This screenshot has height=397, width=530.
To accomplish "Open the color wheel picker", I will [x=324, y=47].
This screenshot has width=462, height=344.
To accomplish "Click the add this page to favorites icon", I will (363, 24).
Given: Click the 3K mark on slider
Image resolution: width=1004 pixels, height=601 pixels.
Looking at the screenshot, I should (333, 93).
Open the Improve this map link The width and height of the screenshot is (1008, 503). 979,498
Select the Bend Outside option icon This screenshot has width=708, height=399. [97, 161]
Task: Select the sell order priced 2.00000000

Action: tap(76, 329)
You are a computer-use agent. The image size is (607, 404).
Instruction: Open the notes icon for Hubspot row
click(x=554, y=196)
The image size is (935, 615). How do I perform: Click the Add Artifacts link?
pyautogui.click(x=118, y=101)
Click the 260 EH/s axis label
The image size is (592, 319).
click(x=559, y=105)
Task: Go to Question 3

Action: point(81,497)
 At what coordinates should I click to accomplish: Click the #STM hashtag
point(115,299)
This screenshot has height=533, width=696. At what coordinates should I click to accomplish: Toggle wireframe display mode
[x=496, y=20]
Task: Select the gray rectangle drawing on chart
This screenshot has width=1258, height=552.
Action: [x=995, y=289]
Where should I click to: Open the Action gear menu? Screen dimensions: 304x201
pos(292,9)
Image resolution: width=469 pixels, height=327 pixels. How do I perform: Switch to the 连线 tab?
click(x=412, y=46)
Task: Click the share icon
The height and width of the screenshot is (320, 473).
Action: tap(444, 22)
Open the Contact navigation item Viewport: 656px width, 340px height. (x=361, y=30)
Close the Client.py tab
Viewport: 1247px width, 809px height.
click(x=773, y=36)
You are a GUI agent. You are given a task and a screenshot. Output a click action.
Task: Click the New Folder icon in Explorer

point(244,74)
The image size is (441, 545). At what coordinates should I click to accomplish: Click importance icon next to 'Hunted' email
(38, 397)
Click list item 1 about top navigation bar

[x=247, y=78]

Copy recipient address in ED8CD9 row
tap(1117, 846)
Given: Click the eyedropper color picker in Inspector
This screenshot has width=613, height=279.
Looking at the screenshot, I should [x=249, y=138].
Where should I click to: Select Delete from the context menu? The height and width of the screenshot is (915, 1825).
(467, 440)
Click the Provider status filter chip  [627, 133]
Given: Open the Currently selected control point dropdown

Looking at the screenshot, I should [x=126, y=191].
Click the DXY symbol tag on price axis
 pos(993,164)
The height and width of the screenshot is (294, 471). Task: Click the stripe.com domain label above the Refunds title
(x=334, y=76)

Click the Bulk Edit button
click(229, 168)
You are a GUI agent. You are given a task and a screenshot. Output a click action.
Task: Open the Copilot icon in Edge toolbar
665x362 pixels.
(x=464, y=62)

········

Your objective -
Recopy the entries above in their entirety, exactly.

Exercise output -
This screenshot has height=397, width=530.
To accomplish "Open the color wheel picker", I will [x=324, y=47].
This screenshot has width=462, height=344.
To accomplish "Click the add this page to favorites icon", I will (363, 24).
Given: Click the 3K mark on slider
Image resolution: width=1004 pixels, height=601 pixels.
Looking at the screenshot, I should (333, 93).
Open the Improve this map link The width and height of the screenshot is (1008, 503). 979,498
Select the Bend Outside option icon This screenshot has width=708, height=399. [97, 161]
Task: Select the sell order priced 2.00000000

Action: tap(76, 329)
You are a computer-use agent. The image size is (607, 404).
Instruction: Open the notes icon for Hubspot row
click(x=554, y=196)
The image size is (935, 615). How do I perform: Click the Add Artifacts link?
pyautogui.click(x=118, y=101)
Click the 260 EH/s axis label
The image size is (592, 319).
click(x=559, y=105)
Task: Go to Question 3

Action: point(81,497)
 At what coordinates should I click to accomplish: Click the #STM hashtag
point(115,299)
This screenshot has height=533, width=696. At what coordinates should I click to accomplish: Toggle wireframe display mode
[x=496, y=20]
Task: Select the gray rectangle drawing on chart
This screenshot has width=1258, height=552.
Action: [x=995, y=289]
Where should I click to: Open the Action gear menu? Screen dimensions: 304x201
pos(292,9)
Image resolution: width=469 pixels, height=327 pixels. How do I perform: Switch to the 连线 tab?
click(x=412, y=46)
Task: Click the share icon
The height and width of the screenshot is (320, 473).
Action: tap(444, 22)
Open the Contact navigation item Viewport: 656px width, 340px height. (x=361, y=30)
Close the Client.py tab
Viewport: 1247px width, 809px height.
click(x=773, y=36)
You are a GUI agent. You are given a task and a screenshot. Output a click action.
Task: Click the New Folder icon in Explorer

point(244,74)
The image size is (441, 545). At what coordinates should I click to accomplish: Click importance icon next to 'Hunted' email
(38, 397)
Click list item 1 about top navigation bar

[x=247, y=78]

Copy recipient address in ED8CD9 row
tap(1117, 846)
Given: Click the eyedropper color picker in Inspector
This screenshot has width=613, height=279.
Looking at the screenshot, I should [x=249, y=138].
Where should I click to: Select Delete from the context menu? The height and width of the screenshot is (915, 1825).
(467, 440)
Click the Provider status filter chip  [627, 133]
Given: Open the Currently selected control point dropdown

Looking at the screenshot, I should [x=126, y=191].
Click the DXY symbol tag on price axis
 pos(993,164)
The height and width of the screenshot is (294, 471). Task: Click the stripe.com domain label above the Refunds title
(x=334, y=76)

Click the Bulk Edit button
click(229, 168)
You are a GUI agent. You are given a task and a screenshot. Output a click action.
Task: Open the Copilot icon in Edge toolbar
665x362 pixels.
(x=464, y=62)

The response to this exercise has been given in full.